Rep. Darrell Issa: Tea Party-Targeting IRS Staffers Took Their Orders From Washington

| Mon Jun. 3, 2013 12:14 PM EDT
Rep. Darrell Issa (R-Calif.).

Despite the claims of Obama administration officials, the IRS scandal is not the fault of "rogue" staffers in Cincinnati, according to Rep. Darrell Issa (R-Calif.). No, the chairman of the House oversight committee charges—despite the paucity of evidence backing him up—that it leads all the way back to the agency's headquarters in Washington.

On CNN's State of the Union on Sunday, Issa made some of his strongest claims yet that top IRS brass knew of, if not directed, the targeting of right-leaning groups applying for tax-exempt status for special scrutiny. Issa also ripped Obama administration officials for denying that the IRS scandal reaches back to Washington.

"The administration is still trying to say there's a few rogue agents in Cincinnati, when in fact the indication is they were directly being ordered from Washington," Issa said.

He called White House Press Secretary Jay Carney the administration's "paid liar" while accusing him of dissembling about the extent of the IRS scandal.
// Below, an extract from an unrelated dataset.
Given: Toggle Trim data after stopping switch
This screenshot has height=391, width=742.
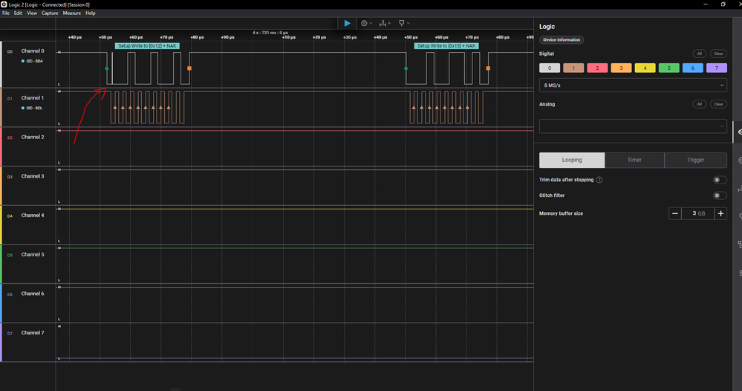Looking at the screenshot, I should pos(719,180).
Carney, Issa said, is "still making up things about what happens and calling this a local rogue. The reason that [IRS director] Lois Lerner tried to take the Fifth [Amendment when asked to testify before Congress] is not because there's a rogue in Cincinnati. It's because this is a problem that was coordinated in all likelihood right out of Washington headquarters. And we're getting to proving it."
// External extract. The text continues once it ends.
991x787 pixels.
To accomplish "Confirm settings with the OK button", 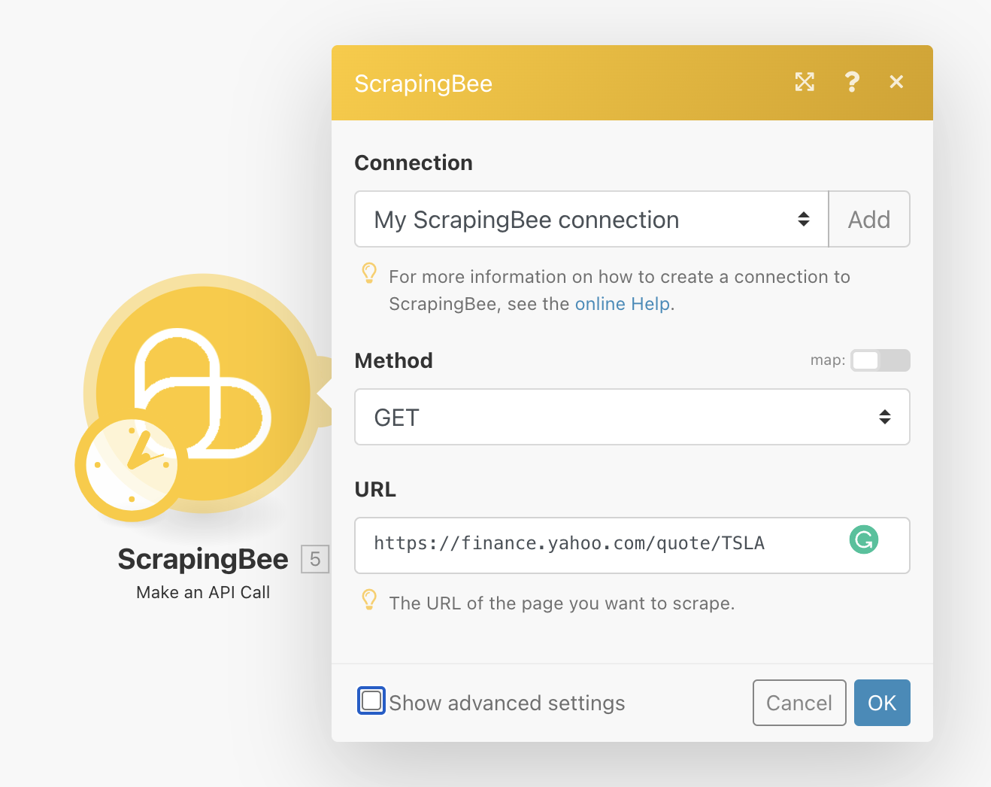I will tap(881, 703).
Issa also suggested—again, without evidence—that tea partiers' complaints about the agency's heavy-handed treatment were overlooked because it was an election year. "My gut tells me that too many people knew that this wrongdoing was going on before the election, and at least by some sort of convenient benign neglect allowed it to go on through the election, allowed these groups, these conservative groups, these, if you will, not friends of the president to be disenfranchised through an election," he said. "Now, I'm not making any allegations as to motive, that they set out to do it. But certainly, people knew it was happening."
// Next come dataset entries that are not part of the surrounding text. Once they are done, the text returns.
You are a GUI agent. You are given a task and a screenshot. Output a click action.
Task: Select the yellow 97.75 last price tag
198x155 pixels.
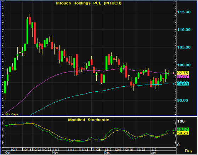click(183, 73)
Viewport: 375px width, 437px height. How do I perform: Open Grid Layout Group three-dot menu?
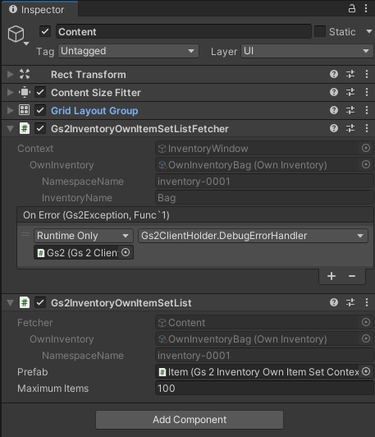(367, 110)
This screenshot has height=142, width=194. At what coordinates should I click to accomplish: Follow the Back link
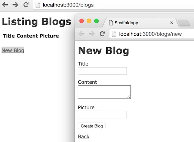pyautogui.click(x=83, y=137)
There's been quite a bit of fallout since the IRS scandal erupted two weeks ago, when Lerner, who runs the IRS division that oversees politically active nonprofits, apologized for the singling out of conservative groups. Lerner is now on paid leave. Steven Miller, the acting commissioner of the IRS when the scandal broke, resigned his position; he was replaced by Danny Werfel, an Obama administration official. Members of the House and Senate have held numerous hearings on the issue, blasting Lerner, Miller, and the Treasury inspector general whose report found numerous examples of wrongdoing but no evidence of political bias. The release of an internal video showing IRS staffers learning a dance called the "Cupid Shuffle" at a 2010 conference has only added to the agency's woes.

Werfel, the current acting commissioner, will address the video and the IRS' targeting scandal at Congressional hearings this week.